L’intelligence artificielle est au cœur des débats actuels, qu’ils soient politiques, technologiques ou encore culturels. Malgré la prise de conscience de l’importance de la RSE, nous assistons aujourd’hui à une course effrénée vers l’IA, en particulier l’IA générative.
Mais ces deux dynamiques sont-elles compatibles ?
Nombreuses sont les entreprises ayant fait de la RSE une valeur stratégique, mais ont-elles seulement mesuré l’impact écologique de l’IA qu’elles appellent de leurs vœux ?
Au-delà de tous ses atouts, cette révolution technologique nécessite de prendre un minimum de recul.
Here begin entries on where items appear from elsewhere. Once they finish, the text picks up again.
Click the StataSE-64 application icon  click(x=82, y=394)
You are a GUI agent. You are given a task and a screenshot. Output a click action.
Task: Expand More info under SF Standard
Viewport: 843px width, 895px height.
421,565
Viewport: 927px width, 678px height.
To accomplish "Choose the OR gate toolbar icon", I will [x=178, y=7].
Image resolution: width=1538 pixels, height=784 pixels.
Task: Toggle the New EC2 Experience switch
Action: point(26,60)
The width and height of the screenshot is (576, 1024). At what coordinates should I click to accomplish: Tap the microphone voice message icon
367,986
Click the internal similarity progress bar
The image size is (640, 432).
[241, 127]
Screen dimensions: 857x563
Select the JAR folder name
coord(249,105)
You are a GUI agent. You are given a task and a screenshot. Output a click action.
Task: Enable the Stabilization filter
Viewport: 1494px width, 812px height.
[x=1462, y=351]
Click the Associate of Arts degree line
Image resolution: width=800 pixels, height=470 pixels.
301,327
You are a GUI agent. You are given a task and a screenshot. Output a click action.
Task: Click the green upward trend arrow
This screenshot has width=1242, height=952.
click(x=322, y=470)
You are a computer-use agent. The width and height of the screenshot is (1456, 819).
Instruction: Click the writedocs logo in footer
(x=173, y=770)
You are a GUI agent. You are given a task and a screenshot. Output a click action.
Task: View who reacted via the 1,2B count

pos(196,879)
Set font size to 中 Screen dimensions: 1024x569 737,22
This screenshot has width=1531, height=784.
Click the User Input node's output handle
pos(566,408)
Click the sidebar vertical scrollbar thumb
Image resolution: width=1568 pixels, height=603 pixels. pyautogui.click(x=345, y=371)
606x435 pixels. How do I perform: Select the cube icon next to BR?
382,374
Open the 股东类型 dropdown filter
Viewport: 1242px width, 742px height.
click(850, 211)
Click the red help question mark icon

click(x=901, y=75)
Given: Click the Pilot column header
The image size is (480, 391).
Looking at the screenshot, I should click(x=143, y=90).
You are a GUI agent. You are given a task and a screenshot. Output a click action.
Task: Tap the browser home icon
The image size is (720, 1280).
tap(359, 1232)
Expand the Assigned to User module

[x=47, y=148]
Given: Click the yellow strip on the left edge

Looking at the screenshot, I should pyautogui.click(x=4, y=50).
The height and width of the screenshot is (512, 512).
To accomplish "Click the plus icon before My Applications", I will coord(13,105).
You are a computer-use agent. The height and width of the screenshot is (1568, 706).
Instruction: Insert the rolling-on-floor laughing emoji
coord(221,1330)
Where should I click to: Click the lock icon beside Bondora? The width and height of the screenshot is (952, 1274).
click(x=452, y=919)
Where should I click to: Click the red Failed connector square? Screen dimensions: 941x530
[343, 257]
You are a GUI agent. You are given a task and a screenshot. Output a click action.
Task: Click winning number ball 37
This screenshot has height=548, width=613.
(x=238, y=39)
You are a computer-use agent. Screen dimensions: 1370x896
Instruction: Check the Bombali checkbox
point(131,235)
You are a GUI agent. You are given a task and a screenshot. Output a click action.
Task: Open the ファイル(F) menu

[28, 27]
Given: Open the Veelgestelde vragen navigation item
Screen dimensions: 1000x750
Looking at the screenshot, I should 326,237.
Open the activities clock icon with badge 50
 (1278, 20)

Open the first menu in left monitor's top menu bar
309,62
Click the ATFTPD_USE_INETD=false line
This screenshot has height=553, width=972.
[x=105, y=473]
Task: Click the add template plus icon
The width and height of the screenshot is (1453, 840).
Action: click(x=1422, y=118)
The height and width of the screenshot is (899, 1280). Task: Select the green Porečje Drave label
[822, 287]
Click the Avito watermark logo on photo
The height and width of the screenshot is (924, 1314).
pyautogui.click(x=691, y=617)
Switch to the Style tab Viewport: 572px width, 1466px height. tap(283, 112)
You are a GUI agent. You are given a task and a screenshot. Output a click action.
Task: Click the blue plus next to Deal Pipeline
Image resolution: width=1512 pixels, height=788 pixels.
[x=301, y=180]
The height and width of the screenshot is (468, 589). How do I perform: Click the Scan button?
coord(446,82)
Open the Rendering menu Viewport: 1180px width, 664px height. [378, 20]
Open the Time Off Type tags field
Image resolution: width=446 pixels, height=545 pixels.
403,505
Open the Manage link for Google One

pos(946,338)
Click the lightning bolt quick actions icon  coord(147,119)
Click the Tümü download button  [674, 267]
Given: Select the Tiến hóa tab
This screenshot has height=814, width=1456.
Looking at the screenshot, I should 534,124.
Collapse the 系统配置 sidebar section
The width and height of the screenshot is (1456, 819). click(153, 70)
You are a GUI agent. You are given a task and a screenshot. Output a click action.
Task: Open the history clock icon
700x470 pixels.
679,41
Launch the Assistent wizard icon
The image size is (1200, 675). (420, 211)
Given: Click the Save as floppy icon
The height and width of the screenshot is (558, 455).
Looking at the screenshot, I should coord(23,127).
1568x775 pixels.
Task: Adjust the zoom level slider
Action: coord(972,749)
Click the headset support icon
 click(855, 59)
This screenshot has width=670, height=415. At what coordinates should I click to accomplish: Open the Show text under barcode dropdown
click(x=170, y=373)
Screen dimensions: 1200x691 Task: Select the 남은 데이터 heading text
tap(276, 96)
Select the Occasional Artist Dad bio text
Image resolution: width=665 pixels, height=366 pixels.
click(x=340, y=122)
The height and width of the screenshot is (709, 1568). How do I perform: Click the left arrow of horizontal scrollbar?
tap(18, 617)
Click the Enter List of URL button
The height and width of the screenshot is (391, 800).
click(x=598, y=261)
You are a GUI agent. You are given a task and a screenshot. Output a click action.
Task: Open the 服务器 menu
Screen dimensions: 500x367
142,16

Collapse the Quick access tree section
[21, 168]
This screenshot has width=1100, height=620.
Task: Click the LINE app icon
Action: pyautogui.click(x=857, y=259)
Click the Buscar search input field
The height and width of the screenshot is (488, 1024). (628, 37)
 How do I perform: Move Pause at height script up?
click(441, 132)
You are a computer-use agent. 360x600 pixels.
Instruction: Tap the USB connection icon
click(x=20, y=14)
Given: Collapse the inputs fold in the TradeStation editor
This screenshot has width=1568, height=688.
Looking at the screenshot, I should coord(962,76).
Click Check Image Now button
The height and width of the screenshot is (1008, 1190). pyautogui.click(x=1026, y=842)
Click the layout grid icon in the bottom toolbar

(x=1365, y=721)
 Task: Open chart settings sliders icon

Il est nécessaire de s’interroger non seulement sur son impact sur la société, mais aussi sur son empreinte environnementale.
En effet, l’utilisation de l’IA implique la consommation de ressources importantes, en énergie et en eau, ainsi que le rejet de gaz à effet de serre (GES).
Quel est le bilan carbone de l’IA et quelles sont les améliorations possibles ?
Par Frédéric Canevet, Product Manager Bots chez Eloquant
Quel est l’impact caché d’une simple requête IA ?
Comme toute activité humaine, l’IA possède sa propre empreinte écologique. Même si l’on parle de « cloud », les datacenters et leurs centaines de milliers de serveurs sont bien réels, avec un bilan carbone loin d’être anecdotique.
Les besoins en puissance de calcul, en stockage de données et en énergie sont autant de facteurs contributifs.
Avec l’utilisation massive d’applications d’intelligence artificielle générative grand public, telle que ChatGPT depuis 2022, la demande en ressources ne cesse d’augmenter.
L’étude de l’Autorité de régulation des communications électroniques, des postes et de la distribution de la presse (Arcep) dresse un constat alarmant.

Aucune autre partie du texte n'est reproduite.